Kades Lidamanu Ngotot Dapat Jatah Sembako, Warga Beri sebagai Kado Ulang Tahun


FASILITASI. Penyelesaian kekurangan paket sembako yang difasilitasi oleh aparat Polsek Rote Tengah dan Babinsa, di kediaman Kades Lidamanu, Jaspro Paulus Muskananfola, di Batuleli, Kamis (13/5). (FOTO: Istimewa)

KABAR FLOBAMORATA

Kades Lidamanu Ngotot Dapat Jatah Sembako, Warga Beri sebagai Kado Ulang Tahun


BA’A, TIMEXKUPANG.com-Perilaku tak layak ditiru dipertontonkan Kepala Desa (Kades) Lidamanu, Jaspro Paulus Muskananfola. Lantaran tak mendapatkan paket sembako, Kades ini malah ngotot agar dirinya juga mendapat bantuan itu bersama tiga orang perangkat desanya. Sementara bantuan itu diperuntukan bagi warga desa setempat.

Akibat persoalan ini, aparat keamanan setempat, baik itu Polsek Rote Tengah dan Bibinsa setempat sampai turun memfasilitasi agar tidak menimbulkan persoalan. Menariknya, sang Kades Jaspro meminta jatah bantuan paket sembako itu karena sedang berulang tahun yang ke-49. Akhirnya ada warga setempat yang rela memberi bantuan kepada Kades Jaspro sebagai kado ulang tahun, tepat pada Kamis (13/5).

“Bapa desa tetap minta (Jatah paket bantuan sembako, Red). Terpaksa ada warga Batuleli yang bersedia tanggulangi. Karena sembako yang dibagi juga dibantu secara pribadi, orang per orang,” kata Bripka Johanis Pellokila, Kepala Unit Bimbingan Masyarakat (Kanit Binmas) Polsek Rote Tengah, kepada TIMEX, di Batuleli, Kamis (13/5).

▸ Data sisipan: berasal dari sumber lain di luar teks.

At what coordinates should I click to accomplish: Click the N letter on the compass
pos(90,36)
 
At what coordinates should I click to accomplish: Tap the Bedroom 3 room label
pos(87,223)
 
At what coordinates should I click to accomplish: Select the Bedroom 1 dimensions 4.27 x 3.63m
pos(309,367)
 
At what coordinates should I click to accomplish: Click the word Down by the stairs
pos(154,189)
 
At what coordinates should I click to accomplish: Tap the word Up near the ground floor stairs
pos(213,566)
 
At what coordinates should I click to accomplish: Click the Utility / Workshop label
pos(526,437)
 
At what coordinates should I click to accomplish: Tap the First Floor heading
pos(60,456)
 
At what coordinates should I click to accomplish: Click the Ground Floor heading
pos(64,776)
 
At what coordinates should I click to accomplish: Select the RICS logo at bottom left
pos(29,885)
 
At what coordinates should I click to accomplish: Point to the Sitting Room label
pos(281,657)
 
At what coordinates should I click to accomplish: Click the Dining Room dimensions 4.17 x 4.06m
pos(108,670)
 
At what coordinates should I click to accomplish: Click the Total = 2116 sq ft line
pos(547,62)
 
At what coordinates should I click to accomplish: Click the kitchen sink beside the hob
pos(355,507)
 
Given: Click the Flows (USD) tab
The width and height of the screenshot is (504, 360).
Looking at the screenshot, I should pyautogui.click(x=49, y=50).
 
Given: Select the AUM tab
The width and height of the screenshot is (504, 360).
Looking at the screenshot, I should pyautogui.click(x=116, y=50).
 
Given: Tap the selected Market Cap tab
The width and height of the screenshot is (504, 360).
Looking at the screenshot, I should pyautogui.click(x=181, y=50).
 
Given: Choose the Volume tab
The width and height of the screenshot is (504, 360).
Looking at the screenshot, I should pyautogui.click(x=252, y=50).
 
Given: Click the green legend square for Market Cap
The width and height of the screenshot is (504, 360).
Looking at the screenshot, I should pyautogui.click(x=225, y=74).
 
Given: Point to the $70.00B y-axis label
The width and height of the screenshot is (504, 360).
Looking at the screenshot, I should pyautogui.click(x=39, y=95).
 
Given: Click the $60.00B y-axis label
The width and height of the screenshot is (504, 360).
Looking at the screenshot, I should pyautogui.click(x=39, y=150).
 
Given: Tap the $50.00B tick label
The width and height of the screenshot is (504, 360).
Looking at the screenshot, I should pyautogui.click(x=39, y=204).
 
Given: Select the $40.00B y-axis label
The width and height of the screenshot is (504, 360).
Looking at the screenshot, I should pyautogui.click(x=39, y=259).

Saat fasilitasi itu, demikian Johanis, Kades Lidamanu, seolah tak bisa berlapang dada. Kades tetap ngotot dan menuntut agar dirinya juga diperlakukan sama seperti warga lainnya, untuk memperoleh paket bantuan sembako.

“Kami sudah berusaha agar bapa desa (Kades Jaspro, Red) bisa legowo. Toh dari 8 orang yang belum terima, termasuk bapa desa, 3 perangkat, dan satu Ketua RT,” kata Johanis, dengan menambahkan, akhirnya disepakati untuk menjawab permintaan Kades Jaspro. “Karena bapa desa sonde terima, maka kesepakatannya, bapa desa tetap dapat sembako. Dan itu oleh warganya sendiri,” tambah Johanis.

Elhanan Talenalain Kenat, warga Batuleli yang menyanggupi untuk menyediakan paket sembako kepada Kades Jaspro, mengaku tulus membantu. Sebab, selain memiliki hubungan kekeluargaan yang sangat erat, paket sembako yang diberikan mewakili kepedulianya untuk mendukung Kades yang baru pulih dari Covid-19.

“Sonde beda dengan bantuan yang diterima orang lain. Karena bapa desa sudah sembuh/pulih dari Covid-19, maka ini (Bantuan) merupakan dukungan. Karena banyak orang juga turut membantu dengan caranya masing-masing untuk pemulihan di Batuleli,” kata Elhanan.

Bantuan paket sembako yang tersalur, di Dusun Batuleli, kata Elhanan, selain dari warga lokal Batuleli, setahunya juga berasal dari dua sumber yang berbeda. Satunya dari pimpinan lembaga DPRD Kabupaten Rote Ndao, dan dari sebuah perkumpulan warga Rote. Paket-paket bantuan dikemas dan dibawa langsung ke tempat karantina dan juga rumah-rumah penduduk yang tidak terpapar.

“Kalau yang terpapar, dibawa langsung ke tempat karantina di gedung SD Inpres Moklain. Jatah yang karantina di Rusun Ne’e, juga dititipkan di situ,” kata Elhanan, yang mengatakan, semestinya jatah warga di lokasi karantina Rusun Ne’e, diserahkan kepada Satgas Desa untuk disalurkan. “Karena ada beberapa warga yang karantina di rusun, sehingga jatah paket sembakonya, hanya dititipkan. Itupun bukan kepada pihak Satgas Desa,” katanya.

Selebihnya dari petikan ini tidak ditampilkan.